WWD: Please could you shed some light on the creative process behind the making of the album. How did you fuse piano and electronica? Can you tell me more about your approach?
The tension I just spoke about is the result of ambivalence, which I also embody in a musical sense. The introverted, delicate, organic and wooden sounds from within collide with the electronic, artificial synthesizers and white-noise towers of the outside. What begins as a discourse between two sides develops more and more into a common movement that resonates in the music. Friction and doubt are often the fuel for it.
I need the music to understand these times, to classify them for myself. As beautiful as the result sometimes sounds in the end, it is still a self-destruction. Through the result, I ultimately send signals to like-minded people who then make me feel understood. This feeling of being “at home” and connecting people in it is another big impulse to do what I do. I believe that this lies in the nature of the human being.
WWD: You are currently rounding off some tour dates and have more live shows coming up in 2023! What’s your favourite thing about being on tour and performing live music?

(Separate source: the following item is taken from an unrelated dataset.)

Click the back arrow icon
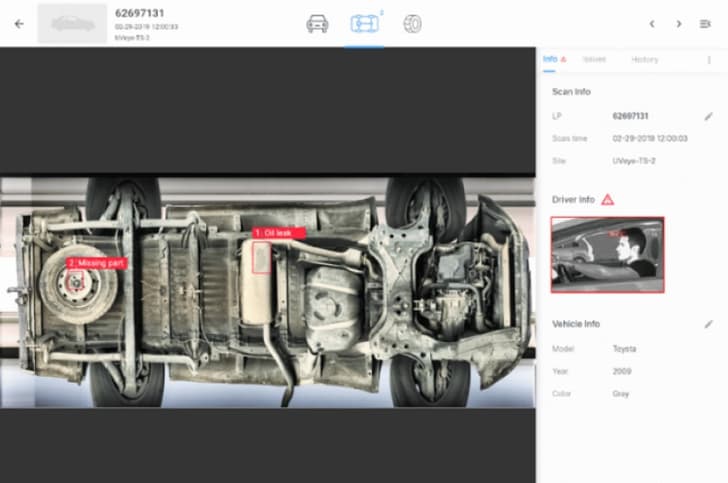The image size is (728, 483). (17, 24)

As I said, negotiating the issues of our time in community and constantly developing them are for me the real part of art. The vocabulary collected on the albums is discussed live and improvised intuitively. This makes every concert completely different, because if you include all environmental factors and allow the inner child to wrestle with the inner demon, both exuberance and failure, you manage to completely detach yourself from everything here and there and just be in the music. This is addictive and gets the thoughts rolling in resonance with the audience.
WWD: You’re well known for your piano compositions, with “FELD” you’re merging into more experimental, avant-garde electronica fields – what did inspire this move and who are your inspirations from the electronica music world?

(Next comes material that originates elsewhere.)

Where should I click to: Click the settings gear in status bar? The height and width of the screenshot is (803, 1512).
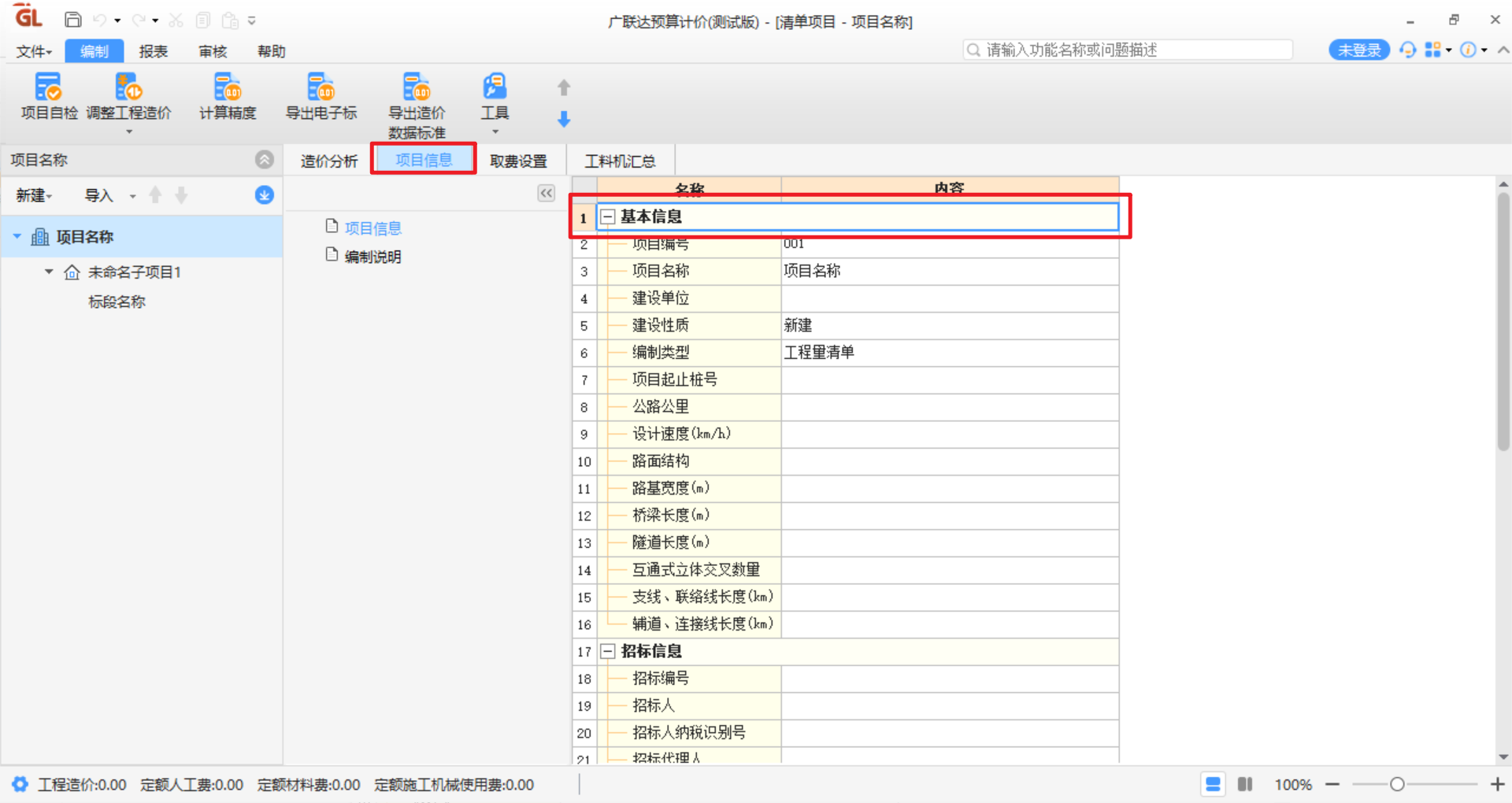click(x=20, y=784)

I have been working with electronic devices on stage for many years. So far, it has only been a limited part of the albums, as I have often reduced my music to the basic essence. From one-hour sessions at the piano, after a lot of back and forth, I always created a basic pattern that I later connected with other ideas on stage, like a kind of collection of my modules. Exactly these modules are now created on stage, directly in front of the audience. Like in a big reactor, I then pick out basic modules from the long psychedelic sessions, which I in turn compile on albums. That’s the only way to get the different perspectives on your work. It’s the only way to keep the process authentic and keep both sides of my brain active.
WWD: As the year draws to a close, what has been your best moment of 2022 and what are you most excited for in 2023?
The year 2022 was like a roller coaster in terms of concerts. The event industry was slowly coming back to life. Very small concerts with a few people lying in a circle on the edge of the forest around my set-up in the meadow and listening, all the way to voluminous festivals like Fusion or Golden Leaves with thousands of people. It was special, it was grateful and all that could no longer be taken for granted. The newfound sensibility in society was more than ready for the sounds I brought, which of course made me very happy. Even though not everyone really knew how to be together again, it was an important and immediate reunion of human beings. And that’s what I feel my job is, so I can’t complain.
Next year, however, we want to fire all the rockets as we have a new album in the bag, the European tour concerts are lined up and we can finally expect everything to go our way again. I’m looking forward to seeing all the people again who have accompanied me on my way over the last ten years and I’m looking forward to absurdly beautiful sessions on the stages of this world.